Should we feel joy or despair that we’re on track to keep global heating to 2C? | Christina Figueres


The atmosphere does not react to pledges for the future or reports about past achievements. It only reacts to real emission reductions. The research published in Nature last week showing that the pledges by countries to reduce emissions made since the Paris agreement could keep warming within 2C, if met on time, has therefore understandably sparked a series of conflicting reactions. Outrage that even if the promises are met, they don’t come close to 1.5C; and optimism that 2C is such a huge improvement on where we’d be headed without the Paris agreement.

On the one hand, we have to acknowledge this looks very much like failure. A 2C world will not be livable for vast swathes of humanity, and half of the world’s children are already at extremely high risk from the impacts now, including hunger-inducing floods and droughts.

A 2C future may even lead us into conditions that insurers would deem uninsurable for practically all businesses and homes, and that’s only if the pledges are met.
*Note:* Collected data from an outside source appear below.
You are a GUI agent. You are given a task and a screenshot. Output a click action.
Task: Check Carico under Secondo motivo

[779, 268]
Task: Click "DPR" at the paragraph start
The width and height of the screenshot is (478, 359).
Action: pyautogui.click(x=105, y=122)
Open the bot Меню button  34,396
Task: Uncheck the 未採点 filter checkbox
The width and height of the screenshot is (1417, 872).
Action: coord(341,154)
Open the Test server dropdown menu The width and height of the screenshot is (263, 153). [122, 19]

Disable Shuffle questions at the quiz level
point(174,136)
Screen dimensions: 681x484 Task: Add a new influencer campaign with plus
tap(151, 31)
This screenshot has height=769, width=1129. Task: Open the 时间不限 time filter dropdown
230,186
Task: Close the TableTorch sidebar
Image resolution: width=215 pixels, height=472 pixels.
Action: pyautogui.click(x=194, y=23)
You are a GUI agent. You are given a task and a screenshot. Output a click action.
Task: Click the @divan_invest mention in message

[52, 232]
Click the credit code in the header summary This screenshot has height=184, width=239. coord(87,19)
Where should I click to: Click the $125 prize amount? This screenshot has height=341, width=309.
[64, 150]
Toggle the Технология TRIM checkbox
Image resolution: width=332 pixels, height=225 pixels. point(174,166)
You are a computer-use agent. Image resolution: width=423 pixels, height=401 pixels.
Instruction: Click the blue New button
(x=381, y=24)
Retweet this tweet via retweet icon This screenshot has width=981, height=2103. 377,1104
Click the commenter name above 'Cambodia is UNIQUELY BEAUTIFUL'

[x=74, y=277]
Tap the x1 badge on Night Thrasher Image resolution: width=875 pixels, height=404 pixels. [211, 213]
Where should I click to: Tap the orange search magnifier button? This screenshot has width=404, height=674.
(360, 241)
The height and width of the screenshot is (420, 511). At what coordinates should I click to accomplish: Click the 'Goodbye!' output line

There will never be a shortage of excuses for slippage on these promises. The atrocious invasion of Ukraine, which has brought our deadly addiction to Russian oil and gas into shocking view, is just one of them. Short-term arguments to push decarbonisation down the road will always find a way to rise back above the parapet.

On the other hand, we have to agree that this new projection based on national commitments portends a far better outcome than we would get without them. Bending the curve of future emissions down – from 4.5C or higher as it was projected to be in 2015 – to within the stated goal of the agreement would be a huge improvement.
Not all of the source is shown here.